El concepto mercadocracia es un neologismo para explicar el sistema que ha creado el neoliberalismo, que podríamos definir como una minoría con hegemonía económica que ejerce el poder de facto sobre todas las instituciones del Estado y desnaturaliza la representatividad democrática de las mayorías.

En rigor, la mercadocracia ya tiene más de treinta años de existencia desde que Ronald Reagan y Margaret Thatcher implementaran el neoliberalismo a principios de la década del 80. En el caso chileno, se impuso en la segunda mitad de los 70, manu militari, por la dictadura de Augusto Pinochet, inaugurando un nuevo paradigma económico en el mundo.

En dos palabras, el neoliberalismo es la minimización obsesiva del Estado, institución esencial de la democracia liberal que gestiona el bien común, hasta convertirlo en un entidad anoréxica con una sola finalidad: resguardar los intereses corporativistas del mercado. El neoliberalismo ortodoxo, como el chileno bajo la dictadura, privatiza los servicios públicos estatales: educación, salud, pensiones, etc., y maximaliza  la esfera privada hasta convertirla en el Poder, con mayúscula, que controla y regula toda la actividad económica, política y social, restringiendo la democracia del Estado liberal hasta ser reemplazada por una mercadocracia corporativista protectora de políticas de derecha –que ha santificado a este modelo– como receta económica y social única.

Ahora bien, sin entrar en detalles sobre las causas y efectos de las crisis financieras y de corrupciones apocalípticas sistémicas sintomáticas del neoliberalismo mercadocrático en el mundo, lo que me interesa aquí es destacar un efecto muy poco explorado y que es tan o más determinante que los demás: el trastorno del sistema democrático liberal bajo el neoliberalismo por la imposición de facto de la mercadocracia.
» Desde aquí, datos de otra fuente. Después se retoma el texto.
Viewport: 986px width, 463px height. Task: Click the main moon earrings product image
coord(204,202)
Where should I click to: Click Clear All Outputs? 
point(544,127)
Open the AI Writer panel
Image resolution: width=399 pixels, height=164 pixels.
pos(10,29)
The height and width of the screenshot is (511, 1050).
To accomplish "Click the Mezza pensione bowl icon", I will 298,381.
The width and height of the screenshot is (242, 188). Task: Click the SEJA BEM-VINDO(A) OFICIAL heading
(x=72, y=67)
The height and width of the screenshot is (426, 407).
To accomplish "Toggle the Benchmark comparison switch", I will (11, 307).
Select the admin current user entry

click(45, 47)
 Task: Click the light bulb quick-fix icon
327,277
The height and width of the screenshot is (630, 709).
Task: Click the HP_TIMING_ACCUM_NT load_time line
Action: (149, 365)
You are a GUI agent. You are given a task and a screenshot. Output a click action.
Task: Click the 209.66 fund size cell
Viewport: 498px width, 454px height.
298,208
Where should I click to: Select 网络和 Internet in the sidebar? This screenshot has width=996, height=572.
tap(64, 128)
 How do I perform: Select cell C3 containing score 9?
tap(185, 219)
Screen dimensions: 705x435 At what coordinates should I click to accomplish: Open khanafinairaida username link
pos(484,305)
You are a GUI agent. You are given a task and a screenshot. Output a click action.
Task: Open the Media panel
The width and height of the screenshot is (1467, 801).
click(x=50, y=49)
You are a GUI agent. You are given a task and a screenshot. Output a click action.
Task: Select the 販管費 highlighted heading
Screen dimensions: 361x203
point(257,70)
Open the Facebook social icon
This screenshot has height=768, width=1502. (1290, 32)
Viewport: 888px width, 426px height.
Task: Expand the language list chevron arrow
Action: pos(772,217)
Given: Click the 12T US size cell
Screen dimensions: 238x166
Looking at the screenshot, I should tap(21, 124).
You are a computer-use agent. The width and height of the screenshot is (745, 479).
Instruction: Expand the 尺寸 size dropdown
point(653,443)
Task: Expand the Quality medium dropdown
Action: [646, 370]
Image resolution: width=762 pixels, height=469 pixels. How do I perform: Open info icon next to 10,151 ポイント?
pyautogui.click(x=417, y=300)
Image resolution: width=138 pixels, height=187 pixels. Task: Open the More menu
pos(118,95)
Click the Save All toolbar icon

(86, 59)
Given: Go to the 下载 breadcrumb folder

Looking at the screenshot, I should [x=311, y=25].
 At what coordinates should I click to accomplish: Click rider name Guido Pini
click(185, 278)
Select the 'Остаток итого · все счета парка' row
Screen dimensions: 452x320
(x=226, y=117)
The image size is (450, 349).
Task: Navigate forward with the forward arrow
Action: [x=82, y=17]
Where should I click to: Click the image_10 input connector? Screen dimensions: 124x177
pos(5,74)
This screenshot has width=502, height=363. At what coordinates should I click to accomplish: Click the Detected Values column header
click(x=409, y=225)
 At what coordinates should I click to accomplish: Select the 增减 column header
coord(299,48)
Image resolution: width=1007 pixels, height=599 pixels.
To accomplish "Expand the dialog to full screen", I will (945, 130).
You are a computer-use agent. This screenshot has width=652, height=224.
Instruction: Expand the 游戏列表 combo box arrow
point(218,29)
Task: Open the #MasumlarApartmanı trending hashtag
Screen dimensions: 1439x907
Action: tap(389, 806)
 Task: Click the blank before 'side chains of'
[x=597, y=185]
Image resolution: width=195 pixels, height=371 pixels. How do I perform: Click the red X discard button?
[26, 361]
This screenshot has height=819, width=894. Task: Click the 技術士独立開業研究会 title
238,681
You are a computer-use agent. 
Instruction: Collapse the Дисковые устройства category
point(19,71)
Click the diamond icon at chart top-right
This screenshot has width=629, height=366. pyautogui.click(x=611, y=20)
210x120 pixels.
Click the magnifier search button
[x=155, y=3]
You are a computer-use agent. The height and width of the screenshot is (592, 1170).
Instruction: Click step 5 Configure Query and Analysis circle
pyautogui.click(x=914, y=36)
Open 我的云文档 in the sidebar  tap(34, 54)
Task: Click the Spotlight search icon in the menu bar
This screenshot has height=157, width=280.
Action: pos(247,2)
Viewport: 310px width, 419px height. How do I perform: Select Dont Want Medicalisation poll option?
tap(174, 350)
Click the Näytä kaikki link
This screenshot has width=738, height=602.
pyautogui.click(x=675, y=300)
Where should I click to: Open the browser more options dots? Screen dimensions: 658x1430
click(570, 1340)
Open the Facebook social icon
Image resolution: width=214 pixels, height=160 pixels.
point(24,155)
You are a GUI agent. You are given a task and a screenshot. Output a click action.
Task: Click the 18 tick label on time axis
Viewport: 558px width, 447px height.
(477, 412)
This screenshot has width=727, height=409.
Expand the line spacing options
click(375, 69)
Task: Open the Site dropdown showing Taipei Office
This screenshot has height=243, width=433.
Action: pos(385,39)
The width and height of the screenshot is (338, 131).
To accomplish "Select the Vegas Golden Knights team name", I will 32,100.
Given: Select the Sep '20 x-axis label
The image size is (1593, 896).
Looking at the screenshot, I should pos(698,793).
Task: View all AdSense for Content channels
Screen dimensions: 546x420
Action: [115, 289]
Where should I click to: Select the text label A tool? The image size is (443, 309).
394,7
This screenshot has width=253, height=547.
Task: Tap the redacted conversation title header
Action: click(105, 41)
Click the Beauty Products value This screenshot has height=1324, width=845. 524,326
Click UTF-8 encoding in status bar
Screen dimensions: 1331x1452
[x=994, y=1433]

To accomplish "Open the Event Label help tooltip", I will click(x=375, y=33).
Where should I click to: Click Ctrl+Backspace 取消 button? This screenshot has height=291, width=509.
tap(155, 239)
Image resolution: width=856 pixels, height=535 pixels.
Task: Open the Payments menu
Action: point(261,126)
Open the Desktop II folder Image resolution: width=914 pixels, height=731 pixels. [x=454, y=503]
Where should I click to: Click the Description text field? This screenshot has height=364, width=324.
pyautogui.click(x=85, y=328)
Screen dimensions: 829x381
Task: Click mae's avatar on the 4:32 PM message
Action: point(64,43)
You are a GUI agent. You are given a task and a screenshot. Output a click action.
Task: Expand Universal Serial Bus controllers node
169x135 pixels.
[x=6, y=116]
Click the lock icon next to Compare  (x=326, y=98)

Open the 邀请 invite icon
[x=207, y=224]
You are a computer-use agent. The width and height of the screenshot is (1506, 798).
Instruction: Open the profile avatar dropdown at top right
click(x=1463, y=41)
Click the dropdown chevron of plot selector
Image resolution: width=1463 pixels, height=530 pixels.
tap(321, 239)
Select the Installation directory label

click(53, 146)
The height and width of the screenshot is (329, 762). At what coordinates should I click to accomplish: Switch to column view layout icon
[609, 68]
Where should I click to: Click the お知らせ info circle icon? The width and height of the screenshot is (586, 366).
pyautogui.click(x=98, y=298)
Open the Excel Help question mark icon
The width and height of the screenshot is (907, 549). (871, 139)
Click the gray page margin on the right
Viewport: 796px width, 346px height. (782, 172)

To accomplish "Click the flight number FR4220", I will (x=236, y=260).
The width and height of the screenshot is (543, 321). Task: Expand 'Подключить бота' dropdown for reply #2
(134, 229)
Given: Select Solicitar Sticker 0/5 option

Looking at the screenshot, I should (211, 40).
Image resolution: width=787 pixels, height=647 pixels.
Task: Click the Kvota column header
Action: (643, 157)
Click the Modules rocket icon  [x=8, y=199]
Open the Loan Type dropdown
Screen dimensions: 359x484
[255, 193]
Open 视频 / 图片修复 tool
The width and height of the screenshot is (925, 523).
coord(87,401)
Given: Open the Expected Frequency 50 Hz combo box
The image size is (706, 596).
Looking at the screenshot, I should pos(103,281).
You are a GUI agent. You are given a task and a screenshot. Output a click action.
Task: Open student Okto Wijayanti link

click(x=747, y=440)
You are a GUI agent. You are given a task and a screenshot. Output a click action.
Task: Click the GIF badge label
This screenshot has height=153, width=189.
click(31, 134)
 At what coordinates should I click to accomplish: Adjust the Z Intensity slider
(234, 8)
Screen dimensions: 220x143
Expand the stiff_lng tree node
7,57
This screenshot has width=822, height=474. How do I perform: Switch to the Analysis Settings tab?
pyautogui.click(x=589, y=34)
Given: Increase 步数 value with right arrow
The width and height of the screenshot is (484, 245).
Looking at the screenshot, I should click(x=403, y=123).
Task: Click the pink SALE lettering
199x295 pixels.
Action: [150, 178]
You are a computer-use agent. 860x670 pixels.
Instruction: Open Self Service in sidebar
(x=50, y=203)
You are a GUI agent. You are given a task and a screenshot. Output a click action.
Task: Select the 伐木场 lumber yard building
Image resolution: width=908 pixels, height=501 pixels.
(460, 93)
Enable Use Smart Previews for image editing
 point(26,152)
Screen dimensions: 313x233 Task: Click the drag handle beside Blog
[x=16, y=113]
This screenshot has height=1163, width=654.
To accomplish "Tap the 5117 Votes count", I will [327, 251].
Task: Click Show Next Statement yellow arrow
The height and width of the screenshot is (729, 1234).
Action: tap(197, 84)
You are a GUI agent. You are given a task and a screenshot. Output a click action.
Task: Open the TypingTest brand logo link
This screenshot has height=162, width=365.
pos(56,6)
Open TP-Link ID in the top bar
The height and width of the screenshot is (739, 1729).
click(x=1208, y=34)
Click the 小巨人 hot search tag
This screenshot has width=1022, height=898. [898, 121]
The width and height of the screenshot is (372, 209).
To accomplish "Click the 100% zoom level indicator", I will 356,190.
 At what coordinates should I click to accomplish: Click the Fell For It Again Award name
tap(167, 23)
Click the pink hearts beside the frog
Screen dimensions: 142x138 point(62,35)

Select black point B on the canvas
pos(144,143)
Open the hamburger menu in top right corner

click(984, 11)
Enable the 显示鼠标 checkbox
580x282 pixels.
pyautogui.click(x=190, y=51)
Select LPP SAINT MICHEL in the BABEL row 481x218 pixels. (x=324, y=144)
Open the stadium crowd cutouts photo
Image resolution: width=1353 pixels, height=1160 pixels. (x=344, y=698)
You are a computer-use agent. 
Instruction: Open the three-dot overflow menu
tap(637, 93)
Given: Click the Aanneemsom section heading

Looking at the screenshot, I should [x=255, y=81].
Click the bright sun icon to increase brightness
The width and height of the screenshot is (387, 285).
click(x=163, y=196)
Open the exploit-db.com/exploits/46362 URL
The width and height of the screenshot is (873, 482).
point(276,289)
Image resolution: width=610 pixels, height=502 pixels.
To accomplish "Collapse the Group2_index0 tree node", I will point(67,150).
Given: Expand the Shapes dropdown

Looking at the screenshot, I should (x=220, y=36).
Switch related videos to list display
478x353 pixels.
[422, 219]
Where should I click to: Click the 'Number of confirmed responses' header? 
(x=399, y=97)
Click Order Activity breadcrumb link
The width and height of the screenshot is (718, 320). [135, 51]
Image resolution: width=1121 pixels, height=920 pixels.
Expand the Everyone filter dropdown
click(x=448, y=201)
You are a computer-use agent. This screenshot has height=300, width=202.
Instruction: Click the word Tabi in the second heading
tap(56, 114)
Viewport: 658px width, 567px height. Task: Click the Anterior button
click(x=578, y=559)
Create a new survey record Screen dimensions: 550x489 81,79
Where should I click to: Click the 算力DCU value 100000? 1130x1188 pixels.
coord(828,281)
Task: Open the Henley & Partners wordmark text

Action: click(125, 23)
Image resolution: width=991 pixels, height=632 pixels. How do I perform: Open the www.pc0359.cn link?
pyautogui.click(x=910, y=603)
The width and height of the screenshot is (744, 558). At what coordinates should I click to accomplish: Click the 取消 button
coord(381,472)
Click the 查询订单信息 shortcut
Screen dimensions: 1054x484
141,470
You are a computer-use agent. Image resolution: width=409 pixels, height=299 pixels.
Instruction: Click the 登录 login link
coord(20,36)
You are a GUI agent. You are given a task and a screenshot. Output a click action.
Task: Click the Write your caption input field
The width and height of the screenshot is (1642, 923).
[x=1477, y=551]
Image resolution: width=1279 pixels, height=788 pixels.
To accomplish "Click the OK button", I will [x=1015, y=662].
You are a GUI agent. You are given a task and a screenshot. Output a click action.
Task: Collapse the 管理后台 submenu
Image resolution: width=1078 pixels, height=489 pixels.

[cita] Así pues, la consecuencia más tangible de la mercadocracia en más de treinta años de existencia, ha sido, en los países desarrollados, la gradual privatización y desconstrucción de la Sociedad del Bienestar, reduciendo al Estado y, en los países emergentes como Chile, la obstrucción deliberada y sistemática en su construcción, como se comprueba en el Gobierno reformista de Michelle Bachelet; desestimando, en los dos casos, el consenso transversal de que la Sociedad del Bienestar es la mejor infraestructura de justicia social, hasta ahora conocida, para vertebrar sólidamente la cohesión y la paz sociales. [/cita]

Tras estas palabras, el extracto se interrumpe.